● Problem statement
Produce a word-for-word copy of the data below.
BEGIN Records for this exercise
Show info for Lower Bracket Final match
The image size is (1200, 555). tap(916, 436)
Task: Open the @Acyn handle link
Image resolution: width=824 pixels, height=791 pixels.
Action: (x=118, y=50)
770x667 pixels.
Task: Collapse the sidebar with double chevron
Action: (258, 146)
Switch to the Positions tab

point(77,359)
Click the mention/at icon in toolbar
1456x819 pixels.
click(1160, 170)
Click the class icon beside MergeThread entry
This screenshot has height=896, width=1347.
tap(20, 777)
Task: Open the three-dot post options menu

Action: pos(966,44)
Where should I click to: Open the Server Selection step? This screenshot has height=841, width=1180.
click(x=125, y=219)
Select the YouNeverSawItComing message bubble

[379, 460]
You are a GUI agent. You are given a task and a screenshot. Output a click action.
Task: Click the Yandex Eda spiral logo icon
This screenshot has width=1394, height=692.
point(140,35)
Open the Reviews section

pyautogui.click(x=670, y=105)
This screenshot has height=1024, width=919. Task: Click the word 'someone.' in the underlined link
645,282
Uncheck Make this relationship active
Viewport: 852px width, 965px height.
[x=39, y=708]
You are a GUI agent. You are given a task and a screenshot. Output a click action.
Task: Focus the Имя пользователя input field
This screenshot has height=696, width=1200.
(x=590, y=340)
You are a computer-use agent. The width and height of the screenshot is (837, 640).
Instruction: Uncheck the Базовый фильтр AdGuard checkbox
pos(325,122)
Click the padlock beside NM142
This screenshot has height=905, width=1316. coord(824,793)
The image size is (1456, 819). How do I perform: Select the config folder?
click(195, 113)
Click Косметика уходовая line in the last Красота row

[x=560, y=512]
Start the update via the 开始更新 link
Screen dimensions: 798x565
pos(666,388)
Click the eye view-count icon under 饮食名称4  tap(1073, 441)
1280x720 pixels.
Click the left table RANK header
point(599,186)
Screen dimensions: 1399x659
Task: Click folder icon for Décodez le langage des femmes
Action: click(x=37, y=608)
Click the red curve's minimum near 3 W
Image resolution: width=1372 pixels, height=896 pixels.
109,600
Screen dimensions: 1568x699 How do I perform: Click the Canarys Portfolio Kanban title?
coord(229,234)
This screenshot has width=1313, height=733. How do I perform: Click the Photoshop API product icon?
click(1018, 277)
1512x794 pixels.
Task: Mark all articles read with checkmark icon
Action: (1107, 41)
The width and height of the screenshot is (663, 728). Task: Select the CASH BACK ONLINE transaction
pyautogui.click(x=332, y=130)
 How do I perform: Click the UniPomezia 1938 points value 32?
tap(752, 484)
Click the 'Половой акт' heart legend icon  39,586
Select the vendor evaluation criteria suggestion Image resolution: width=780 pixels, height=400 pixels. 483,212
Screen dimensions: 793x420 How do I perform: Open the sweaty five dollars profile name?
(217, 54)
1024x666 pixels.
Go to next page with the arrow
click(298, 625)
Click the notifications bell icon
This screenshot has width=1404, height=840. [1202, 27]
END Records for this exercise
● Result below
Show info for Lower Bracket Final match
The image size is (1200, 555). tap(916, 436)
Task: Open the @Acyn handle link
Image resolution: width=824 pixels, height=791 pixels.
Action: (x=118, y=50)
770x667 pixels.
Task: Collapse the sidebar with double chevron
Action: (258, 146)
Switch to the Positions tab

point(77,359)
Click the mention/at icon in toolbar
1456x819 pixels.
click(1160, 170)
Click the class icon beside MergeThread entry
This screenshot has height=896, width=1347.
tap(20, 777)
Task: Open the three-dot post options menu

Action: pos(966,44)
Where should I click to: Open the Server Selection step? This screenshot has height=841, width=1180.
click(x=125, y=219)
Select the YouNeverSawItComing message bubble

[379, 460]
You are a GUI agent. You are given a task and a screenshot. Output a click action.
Task: Click the Yandex Eda spiral logo icon
This screenshot has width=1394, height=692.
point(140,35)
Open the Reviews section

pyautogui.click(x=670, y=105)
This screenshot has height=1024, width=919. Task: Click the word 'someone.' in the underlined link
645,282
Uncheck Make this relationship active
Viewport: 852px width, 965px height.
[x=39, y=708]
You are a GUI agent. You are given a task and a screenshot. Output a click action.
Task: Focus the Имя пользователя input field
This screenshot has height=696, width=1200.
(x=590, y=340)
You are a computer-use agent. The width and height of the screenshot is (837, 640).
Instruction: Uncheck the Базовый фильтр AdGuard checkbox
pos(325,122)
Click the padlock beside NM142
This screenshot has height=905, width=1316. coord(824,793)
The image size is (1456, 819). How do I perform: Select the config folder?
click(195, 113)
Click Косметика уходовая line in the last Красота row

[x=560, y=512]
Start the update via the 开始更新 link
Screen dimensions: 798x565
pos(666,388)
Click the eye view-count icon under 饮食名称4  tap(1073, 441)
1280x720 pixels.
Click the left table RANK header
point(599,186)
Screen dimensions: 1399x659
Task: Click folder icon for Décodez le langage des femmes
Action: click(x=37, y=608)
Click the red curve's minimum near 3 W
Image resolution: width=1372 pixels, height=896 pixels.
109,600
Screen dimensions: 1568x699 How do I perform: Click the Canarys Portfolio Kanban title?
coord(229,234)
This screenshot has width=1313, height=733. How do I perform: Click the Photoshop API product icon?
click(1018, 277)
1512x794 pixels.
Task: Mark all articles read with checkmark icon
Action: (1107, 41)
The width and height of the screenshot is (663, 728). Task: Select the CASH BACK ONLINE transaction
pyautogui.click(x=332, y=130)
 How do I perform: Click the UniPomezia 1938 points value 32?
tap(752, 484)
Click the 'Половой акт' heart legend icon  39,586
Select the vendor evaluation criteria suggestion Image resolution: width=780 pixels, height=400 pixels. 483,212
Screen dimensions: 793x420 How do I perform: Open the sweaty five dollars profile name?
(217, 54)
1024x666 pixels.
Go to next page with the arrow
click(298, 625)
Click the notifications bell icon
This screenshot has width=1404, height=840. [1202, 27]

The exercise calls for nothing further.